Start of Block

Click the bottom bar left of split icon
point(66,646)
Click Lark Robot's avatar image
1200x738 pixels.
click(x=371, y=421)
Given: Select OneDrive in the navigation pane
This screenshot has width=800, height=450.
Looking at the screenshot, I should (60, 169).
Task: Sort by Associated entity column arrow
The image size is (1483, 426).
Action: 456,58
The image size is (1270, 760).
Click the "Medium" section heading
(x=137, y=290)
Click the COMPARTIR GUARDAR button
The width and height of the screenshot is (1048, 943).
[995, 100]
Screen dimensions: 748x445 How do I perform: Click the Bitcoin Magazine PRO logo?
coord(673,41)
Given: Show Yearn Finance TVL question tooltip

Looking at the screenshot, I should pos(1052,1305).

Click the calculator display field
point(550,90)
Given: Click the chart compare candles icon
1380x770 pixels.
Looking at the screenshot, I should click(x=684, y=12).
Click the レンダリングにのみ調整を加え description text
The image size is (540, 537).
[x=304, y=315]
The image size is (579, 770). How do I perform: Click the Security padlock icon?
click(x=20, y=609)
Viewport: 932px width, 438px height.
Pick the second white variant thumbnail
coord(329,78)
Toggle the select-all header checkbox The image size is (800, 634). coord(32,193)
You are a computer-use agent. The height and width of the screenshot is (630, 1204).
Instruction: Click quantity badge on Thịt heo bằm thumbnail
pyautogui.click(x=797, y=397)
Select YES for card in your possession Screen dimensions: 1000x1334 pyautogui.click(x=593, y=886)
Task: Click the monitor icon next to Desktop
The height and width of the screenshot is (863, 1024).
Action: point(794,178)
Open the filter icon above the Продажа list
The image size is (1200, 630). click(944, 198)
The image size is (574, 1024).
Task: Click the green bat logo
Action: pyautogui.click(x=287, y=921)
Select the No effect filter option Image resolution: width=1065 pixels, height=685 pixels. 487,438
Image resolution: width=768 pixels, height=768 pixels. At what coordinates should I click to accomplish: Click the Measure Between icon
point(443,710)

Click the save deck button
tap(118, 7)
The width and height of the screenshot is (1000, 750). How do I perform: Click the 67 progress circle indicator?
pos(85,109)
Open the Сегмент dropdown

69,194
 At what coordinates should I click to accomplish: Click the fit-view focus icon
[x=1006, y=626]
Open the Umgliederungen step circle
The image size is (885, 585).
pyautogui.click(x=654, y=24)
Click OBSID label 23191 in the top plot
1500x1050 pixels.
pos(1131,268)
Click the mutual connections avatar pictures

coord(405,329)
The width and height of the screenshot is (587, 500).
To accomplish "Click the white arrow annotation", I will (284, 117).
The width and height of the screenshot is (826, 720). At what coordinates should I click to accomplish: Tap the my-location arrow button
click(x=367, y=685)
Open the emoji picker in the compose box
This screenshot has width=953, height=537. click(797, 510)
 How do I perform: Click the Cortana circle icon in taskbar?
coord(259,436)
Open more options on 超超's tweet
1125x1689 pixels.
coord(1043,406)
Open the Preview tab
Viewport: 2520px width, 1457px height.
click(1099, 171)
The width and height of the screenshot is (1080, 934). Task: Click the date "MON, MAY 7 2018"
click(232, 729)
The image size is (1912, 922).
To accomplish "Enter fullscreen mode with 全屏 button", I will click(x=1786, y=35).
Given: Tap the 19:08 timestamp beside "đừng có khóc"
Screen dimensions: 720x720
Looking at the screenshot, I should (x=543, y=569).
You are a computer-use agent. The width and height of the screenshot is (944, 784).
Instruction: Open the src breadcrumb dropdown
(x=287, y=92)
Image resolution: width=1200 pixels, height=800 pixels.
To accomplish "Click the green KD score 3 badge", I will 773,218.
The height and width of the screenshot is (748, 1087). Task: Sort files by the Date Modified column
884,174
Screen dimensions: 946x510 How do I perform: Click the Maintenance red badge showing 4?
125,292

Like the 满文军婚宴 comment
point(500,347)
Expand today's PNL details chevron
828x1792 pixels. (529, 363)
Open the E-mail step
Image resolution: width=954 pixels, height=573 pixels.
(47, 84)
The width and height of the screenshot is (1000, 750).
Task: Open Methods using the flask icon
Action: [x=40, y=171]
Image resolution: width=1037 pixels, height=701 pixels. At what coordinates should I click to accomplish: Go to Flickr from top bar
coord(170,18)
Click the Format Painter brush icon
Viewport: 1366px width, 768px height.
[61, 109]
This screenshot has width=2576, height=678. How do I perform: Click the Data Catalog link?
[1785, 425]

End of Block

◆ EXERCISE OBJECTIVE ◆
Copy every line of the records above exactly.

◆ RESPONSE ◆
Click the bottom bar left of split icon
point(66,646)
Click Lark Robot's avatar image
1200x738 pixels.
click(x=371, y=421)
Given: Select OneDrive in the navigation pane
This screenshot has width=800, height=450.
Looking at the screenshot, I should (60, 169).
Task: Sort by Associated entity column arrow
The image size is (1483, 426).
Action: 456,58
The image size is (1270, 760).
Click the "Medium" section heading
(x=137, y=290)
Click the COMPARTIR GUARDAR button
The width and height of the screenshot is (1048, 943).
[995, 100]
Screen dimensions: 748x445 How do I perform: Click the Bitcoin Magazine PRO logo?
coord(673,41)
Given: Show Yearn Finance TVL question tooltip

Looking at the screenshot, I should pos(1052,1305).

Click the calculator display field
point(550,90)
Given: Click the chart compare candles icon
1380x770 pixels.
Looking at the screenshot, I should click(x=684, y=12).
Click the レンダリングにのみ調整を加え description text
The image size is (540, 537).
[x=304, y=315]
The image size is (579, 770). How do I perform: Click the Security padlock icon?
click(x=20, y=609)
Viewport: 932px width, 438px height.
Pick the second white variant thumbnail
coord(329,78)
Toggle the select-all header checkbox The image size is (800, 634). coord(32,193)
You are a computer-use agent. The height and width of the screenshot is (630, 1204).
Instruction: Click quantity badge on Thịt heo bằm thumbnail
pyautogui.click(x=797, y=397)
Select YES for card in your possession Screen dimensions: 1000x1334 pyautogui.click(x=593, y=886)
Task: Click the monitor icon next to Desktop
The height and width of the screenshot is (863, 1024).
Action: point(794,178)
Open the filter icon above the Продажа list
The image size is (1200, 630). click(944, 198)
The image size is (574, 1024).
Task: Click the green bat logo
Action: pyautogui.click(x=287, y=921)
Select the No effect filter option Image resolution: width=1065 pixels, height=685 pixels. 487,438
Image resolution: width=768 pixels, height=768 pixels. At what coordinates should I click to accomplish: Click the Measure Between icon
point(443,710)

Click the save deck button
tap(118, 7)
The width and height of the screenshot is (1000, 750). How do I perform: Click the 67 progress circle indicator?
pos(85,109)
Open the Сегмент dropdown

69,194
 At what coordinates should I click to accomplish: Click the fit-view focus icon
[x=1006, y=626]
Open the Umgliederungen step circle
The image size is (885, 585).
pyautogui.click(x=654, y=24)
Click OBSID label 23191 in the top plot
1500x1050 pixels.
pos(1131,268)
Click the mutual connections avatar pictures

coord(405,329)
The width and height of the screenshot is (587, 500).
To accomplish "Click the white arrow annotation", I will (284, 117).
The width and height of the screenshot is (826, 720). At what coordinates should I click to accomplish: Tap the my-location arrow button
click(x=367, y=685)
Open the emoji picker in the compose box
This screenshot has width=953, height=537. click(797, 510)
 How do I perform: Click the Cortana circle icon in taskbar?
coord(259,436)
Open more options on 超超's tweet
1125x1689 pixels.
coord(1043,406)
Open the Preview tab
Viewport: 2520px width, 1457px height.
click(1099, 171)
The width and height of the screenshot is (1080, 934). Task: Click the date "MON, MAY 7 2018"
click(232, 729)
The image size is (1912, 922).
To accomplish "Enter fullscreen mode with 全屏 button", I will click(x=1786, y=35).
Given: Tap the 19:08 timestamp beside "đừng có khóc"
Screen dimensions: 720x720
Looking at the screenshot, I should (x=543, y=569).
You are a computer-use agent. The width and height of the screenshot is (944, 784).
Instruction: Open the src breadcrumb dropdown
(x=287, y=92)
Image resolution: width=1200 pixels, height=800 pixels.
To accomplish "Click the green KD score 3 badge", I will 773,218.
The height and width of the screenshot is (748, 1087). Task: Sort files by the Date Modified column
884,174
Screen dimensions: 946x510 How do I perform: Click the Maintenance red badge showing 4?
125,292

Like the 满文军婚宴 comment
point(500,347)
Expand today's PNL details chevron
828x1792 pixels. (529, 363)
Open the E-mail step
Image resolution: width=954 pixels, height=573 pixels.
(47, 84)
The width and height of the screenshot is (1000, 750).
Task: Open Methods using the flask icon
Action: [x=40, y=171]
Image resolution: width=1037 pixels, height=701 pixels. At what coordinates should I click to accomplish: Go to Flickr from top bar
coord(170,18)
Click the Format Painter brush icon
Viewport: 1366px width, 768px height.
[61, 109]
This screenshot has width=2576, height=678. How do I perform: Click the Data Catalog link?
[1785, 425]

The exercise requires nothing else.